Shall I make these my model, whose skull
To myself and others may be useful,
Who has spent a term of thirty years,
To put my mental powers in geers,
School, college, academy,
All to replenish the head of me;
And many a midnight lucubration
To make me one of the first o' th' nation?
What the result of the encounter,
When I fall down as flat's a flounder
Shot dead? and only to be buried,
Remains when coroner has enquired.
Or, if by accident, or aiming,
I have the luck, 'tis all the same thing,
To put a ball in your belly, what the use?
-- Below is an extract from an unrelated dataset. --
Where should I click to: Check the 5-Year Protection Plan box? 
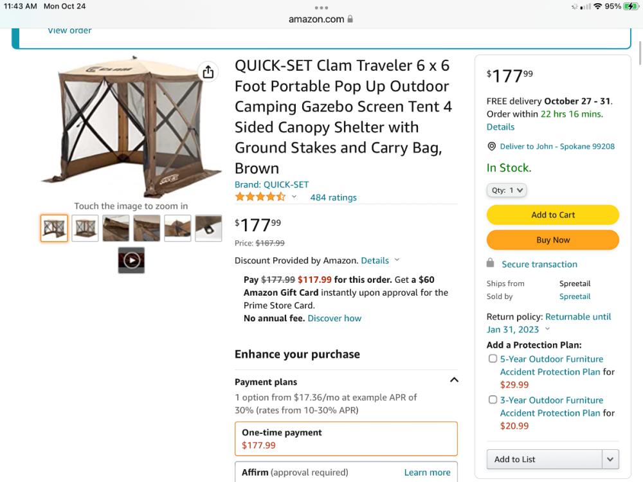493,359
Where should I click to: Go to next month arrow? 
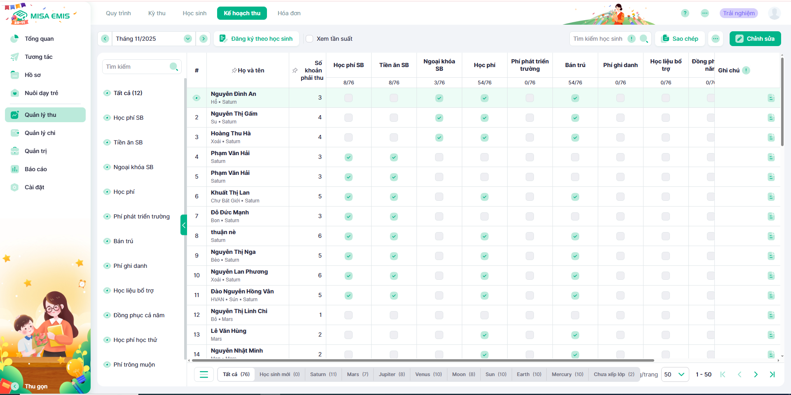point(204,39)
I cannot make of you a goose.
Or turn you to a woodland turkey,
That houshold men may knife and fork ye;
Convert you to a salted salmon,
Or make of you a well-cur'd gamon.
Thus for the item of your cancase,
I set down nought. So 'tis a hard case
That I must kill you, or be kill'd
Ignobly on a private field,
Against the dictates of my conscience,
Obedient to the world's nonsense,
While those we leave behind on earth,
Make us the subject of their mirth.
In vain we hope for fame: our fate
Is forgotten at a day's date.
No muse funeral hangs our hearse,
With the bare fragment of a verse
Cast on the beech like dark sea-gulls,
We die th' unhallowed death of fools.
Take my advice, then let us solder
This feud of ours, before we're older;
Meet in the evening, take a bottle,
And leave disputes to Aristotle.
 

A Clergyman.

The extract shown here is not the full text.